■ WRITTEN INSTRUCTION:
Collect every line of the data below that contains the word "icon", copying each line in full.

++++++++

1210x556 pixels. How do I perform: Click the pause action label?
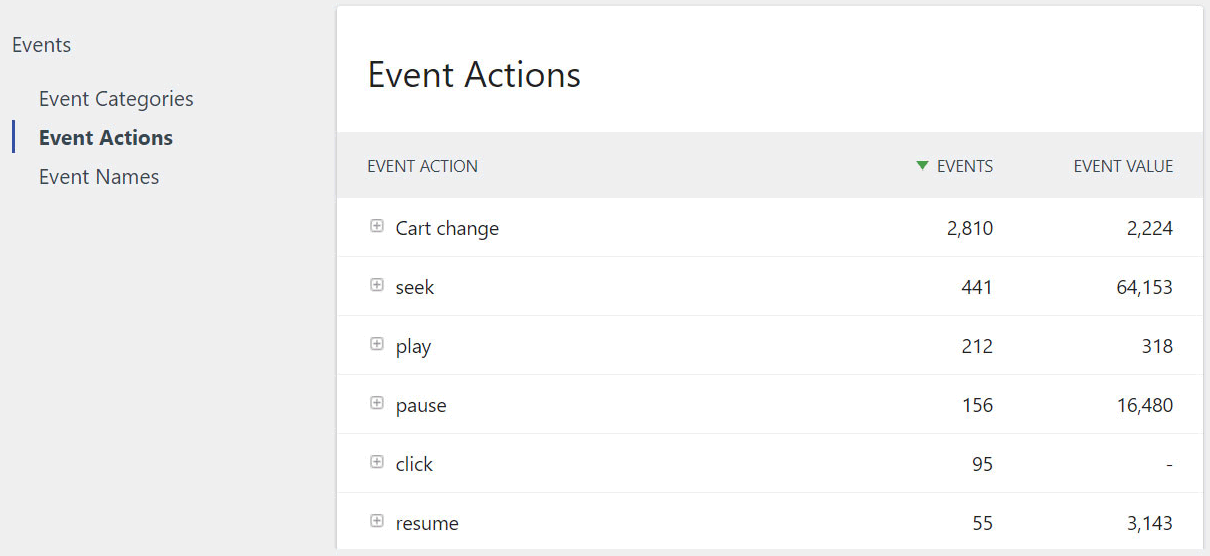pyautogui.click(x=421, y=406)
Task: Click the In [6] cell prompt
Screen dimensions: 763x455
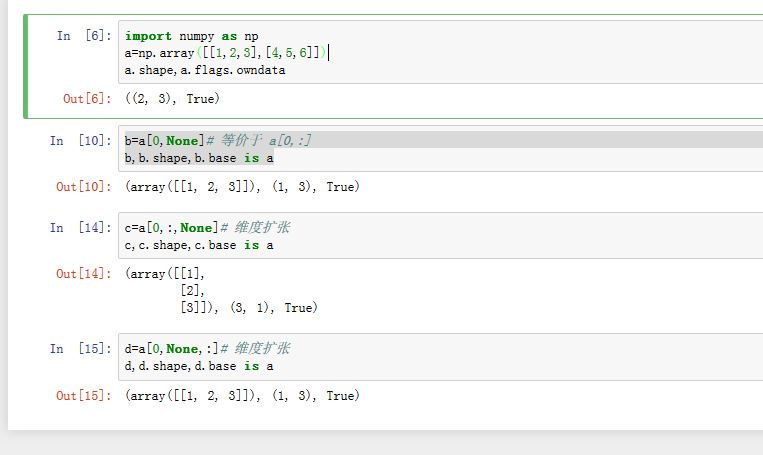Action: (x=84, y=36)
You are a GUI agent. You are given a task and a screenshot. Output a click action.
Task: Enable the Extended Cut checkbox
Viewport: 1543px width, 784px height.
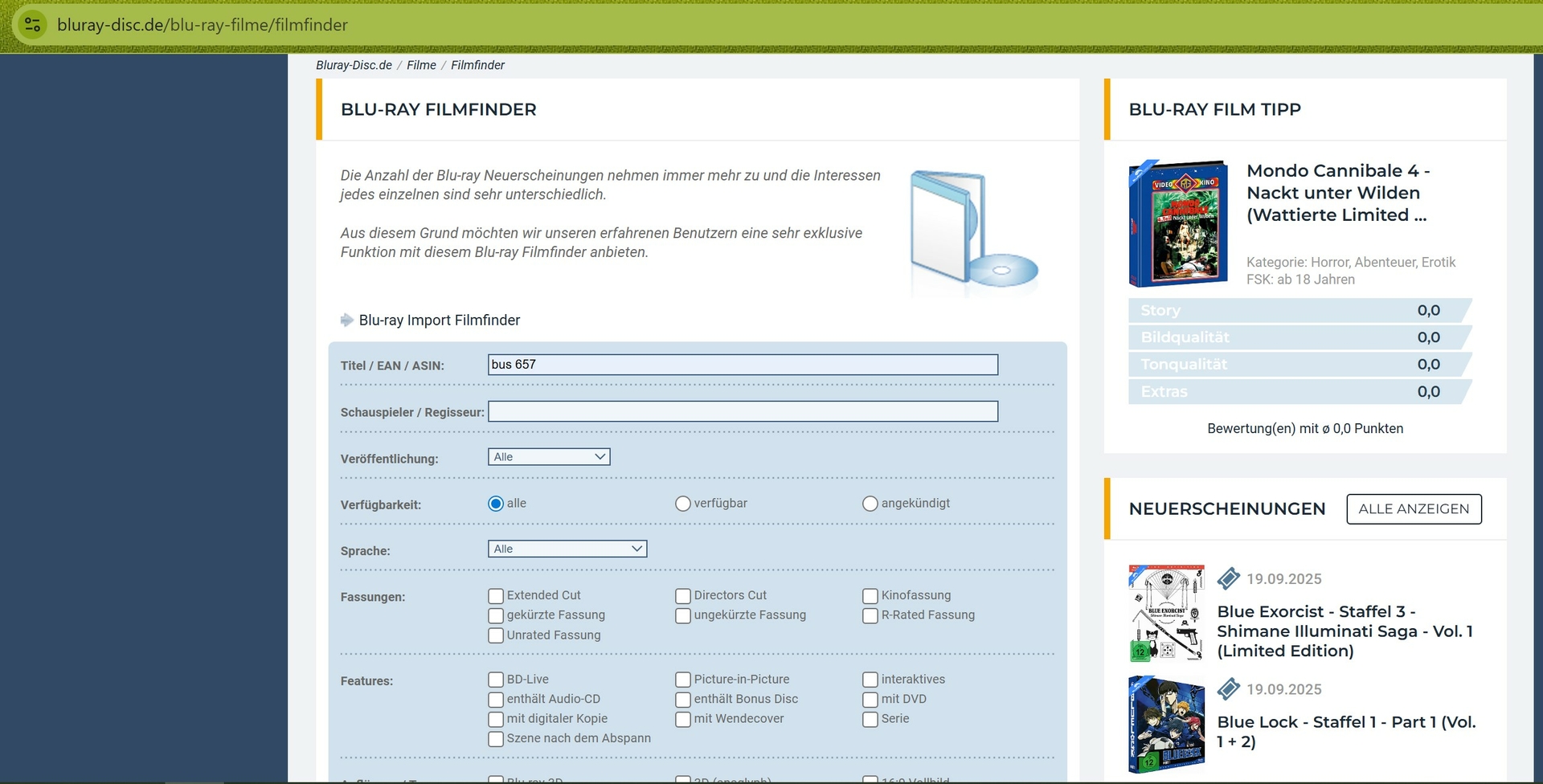tap(496, 596)
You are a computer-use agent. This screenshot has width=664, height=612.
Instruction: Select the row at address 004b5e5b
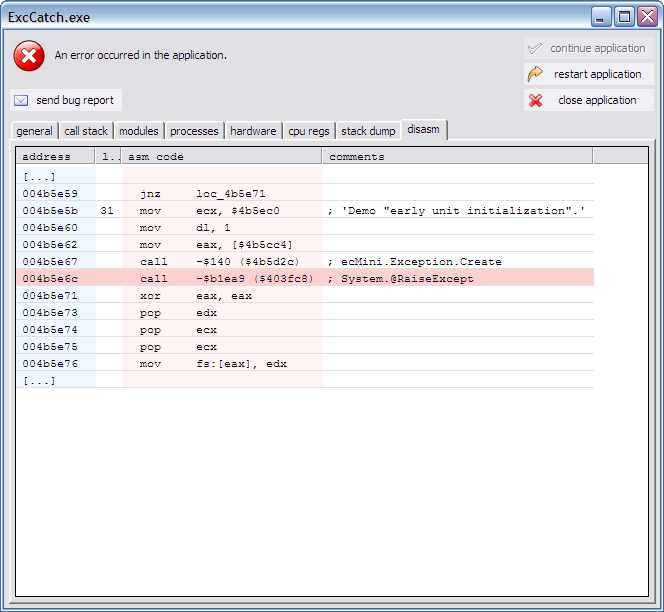305,211
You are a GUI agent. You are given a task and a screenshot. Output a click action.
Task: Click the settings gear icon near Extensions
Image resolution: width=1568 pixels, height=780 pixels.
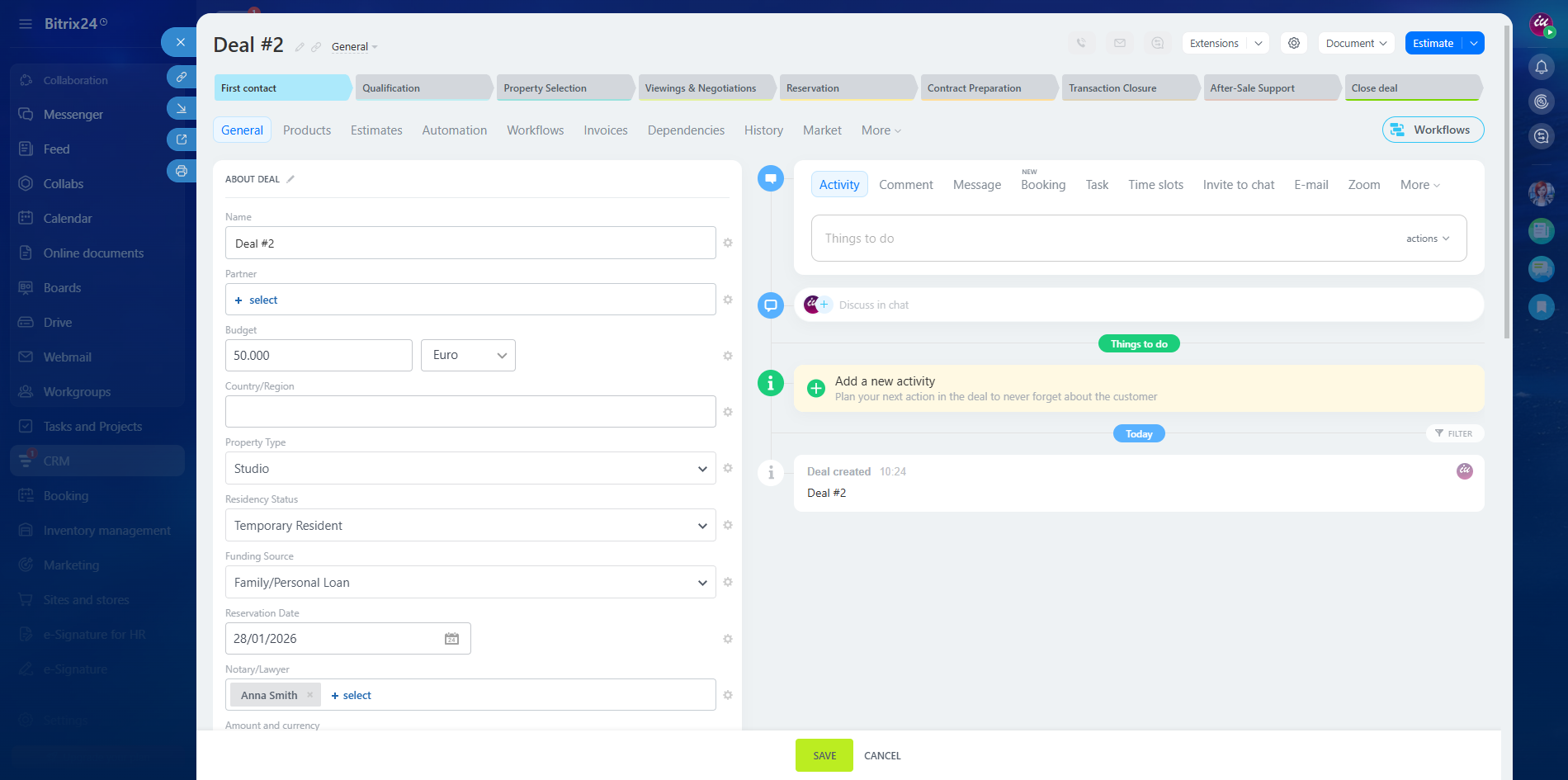click(1293, 43)
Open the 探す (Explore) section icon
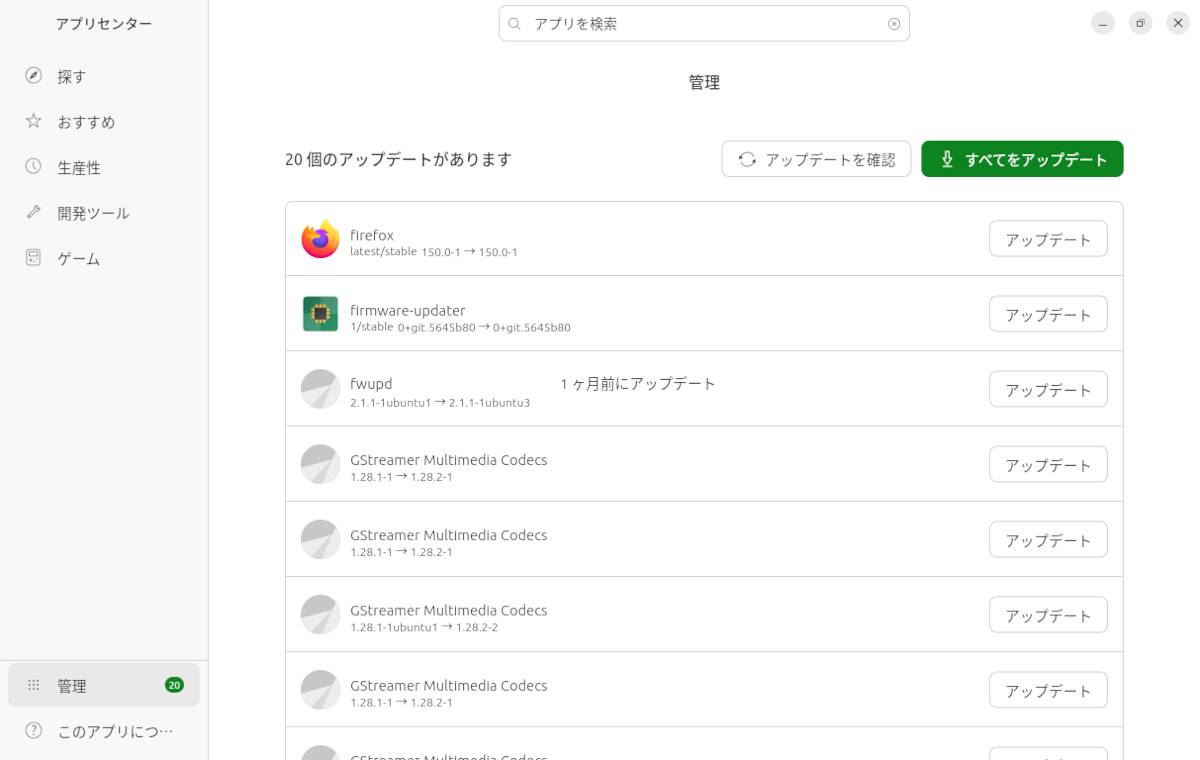1200x760 pixels. [x=33, y=76]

++++++++

■ WRITTEN SOLUTION:
Task: Click the settings gear icon near Extensions
Open the 探す (Explore) section icon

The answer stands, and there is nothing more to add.